■ YOUR TASK
The response must contain every line of the records that follow, duplicated exactly.

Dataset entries
------

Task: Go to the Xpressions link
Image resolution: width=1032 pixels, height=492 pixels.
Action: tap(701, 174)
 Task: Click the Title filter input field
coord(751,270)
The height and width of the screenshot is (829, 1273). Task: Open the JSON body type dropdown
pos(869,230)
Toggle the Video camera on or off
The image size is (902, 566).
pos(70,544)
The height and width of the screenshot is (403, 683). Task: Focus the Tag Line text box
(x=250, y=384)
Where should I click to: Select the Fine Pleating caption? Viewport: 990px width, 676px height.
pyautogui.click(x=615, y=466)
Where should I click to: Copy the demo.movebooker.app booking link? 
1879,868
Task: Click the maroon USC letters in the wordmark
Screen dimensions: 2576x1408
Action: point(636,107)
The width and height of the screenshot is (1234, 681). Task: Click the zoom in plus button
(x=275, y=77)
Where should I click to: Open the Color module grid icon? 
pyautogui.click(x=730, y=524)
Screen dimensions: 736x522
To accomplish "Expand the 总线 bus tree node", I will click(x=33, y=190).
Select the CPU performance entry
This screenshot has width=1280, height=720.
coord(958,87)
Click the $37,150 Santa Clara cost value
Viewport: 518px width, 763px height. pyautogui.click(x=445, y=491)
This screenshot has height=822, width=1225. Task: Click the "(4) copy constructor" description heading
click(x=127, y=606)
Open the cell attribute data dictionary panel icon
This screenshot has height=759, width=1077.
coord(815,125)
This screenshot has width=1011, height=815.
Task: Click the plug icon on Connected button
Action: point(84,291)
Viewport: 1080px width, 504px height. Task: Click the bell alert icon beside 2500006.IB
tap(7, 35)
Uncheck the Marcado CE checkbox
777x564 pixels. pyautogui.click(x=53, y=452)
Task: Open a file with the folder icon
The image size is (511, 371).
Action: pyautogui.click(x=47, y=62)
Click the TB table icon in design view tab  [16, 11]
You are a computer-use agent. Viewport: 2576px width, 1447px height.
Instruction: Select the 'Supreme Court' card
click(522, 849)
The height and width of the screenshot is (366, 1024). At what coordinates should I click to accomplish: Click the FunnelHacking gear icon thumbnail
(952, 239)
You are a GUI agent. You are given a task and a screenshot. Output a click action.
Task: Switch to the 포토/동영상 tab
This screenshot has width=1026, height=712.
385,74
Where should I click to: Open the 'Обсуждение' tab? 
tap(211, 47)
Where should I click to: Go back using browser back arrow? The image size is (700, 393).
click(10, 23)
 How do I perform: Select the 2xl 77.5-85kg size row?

------

■ RESPONSE TO THE EXERCISE
Task: Go to the Xpressions link
Image resolution: width=1032 pixels, height=492 pixels.
Action: tap(701, 174)
 Task: Click the Title filter input field
coord(751,270)
The height and width of the screenshot is (829, 1273). Task: Open the JSON body type dropdown
pos(869,230)
Toggle the Video camera on or off
The image size is (902, 566).
pos(70,544)
The height and width of the screenshot is (403, 683). Task: Focus the Tag Line text box
(x=250, y=384)
Where should I click to: Select the Fine Pleating caption? Viewport: 990px width, 676px height.
pyautogui.click(x=615, y=466)
Where should I click to: Copy the demo.movebooker.app booking link? 
1879,868
Task: Click the maroon USC letters in the wordmark
Screen dimensions: 2576x1408
Action: point(636,107)
The width and height of the screenshot is (1234, 681). Task: Click the zoom in plus button
(x=275, y=77)
Where should I click to: Open the Color module grid icon? 
pyautogui.click(x=730, y=524)
Screen dimensions: 736x522
To accomplish "Expand the 总线 bus tree node", I will click(x=33, y=190).
Select the CPU performance entry
This screenshot has width=1280, height=720.
coord(958,87)
Click the $37,150 Santa Clara cost value
Viewport: 518px width, 763px height. pyautogui.click(x=445, y=491)
This screenshot has height=822, width=1225. Task: Click the "(4) copy constructor" description heading
click(x=127, y=606)
Open the cell attribute data dictionary panel icon
This screenshot has height=759, width=1077.
coord(815,125)
This screenshot has width=1011, height=815.
Task: Click the plug icon on Connected button
Action: point(84,291)
Viewport: 1080px width, 504px height. Task: Click the bell alert icon beside 2500006.IB
tap(7, 35)
Uncheck the Marcado CE checkbox
777x564 pixels. pyautogui.click(x=53, y=452)
Task: Open a file with the folder icon
The image size is (511, 371).
Action: pyautogui.click(x=47, y=62)
Click the TB table icon in design view tab  [16, 11]
You are a computer-use agent. Viewport: 2576px width, 1447px height.
Instruction: Select the 'Supreme Court' card
click(522, 849)
The height and width of the screenshot is (366, 1024). At what coordinates should I click to accomplish: Click the FunnelHacking gear icon thumbnail
(952, 239)
You are a GUI agent. You are given a task and a screenshot. Output a click action.
Task: Switch to the 포토/동영상 tab
This screenshot has width=1026, height=712.
385,74
Where should I click to: Open the 'Обсуждение' tab? 
tap(211, 47)
Where should I click to: Go back using browser back arrow? The image size is (700, 393).
click(10, 23)
 How do I perform: Select the 2xl 77.5-85kg size row?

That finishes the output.